Our Healthcare research team applies advanced machine learning and microfabrication technologies to the design of innovative products and solutions for the Healthcare industry.
We work in partnership with internationally recognized research centres, such the Institute of Neuroscience and IMEM (Institute of Materials for Electronics and Magnetism) of the INRC (Italian National Research Council), with whom we operate joint research laboratories.
Our team consists of experts in biomedical engineering, machine learning, computer science, electronics, physics, material science and telecommunications, complemented by CNR’s neuroscientists and material scientists. We also collaborate with global industrial, academic and clinical partners across several projects.
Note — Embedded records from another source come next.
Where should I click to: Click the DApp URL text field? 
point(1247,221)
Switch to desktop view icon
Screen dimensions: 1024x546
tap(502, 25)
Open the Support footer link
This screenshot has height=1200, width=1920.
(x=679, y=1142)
Current projects include: Brain Computer Interfaces, Decision Support Systems for surgical epilepsy treatment and neurorehabilitation. Following successful outcomes from these projects, we are conducting new research in the area of predictive medicine applied to Alzheimer disease.
Brain Computer Interfaces
Brain Computer Interface (BCI) is a communication technology that maps brain cognitive or sensory-motor functions into machine readable commands, and has significant applications, not only in the biomedical field.
In partnership with CNR’s Institute of Neuroscience and leveraging on our machine learning platform for pattern recognition and on the latest neuroscientific findings, we are developing motor-based, opportunistic, EEG-based BCIs, applied to, for example, real-time control of robotic devices and advanced driver-vehicle interaction.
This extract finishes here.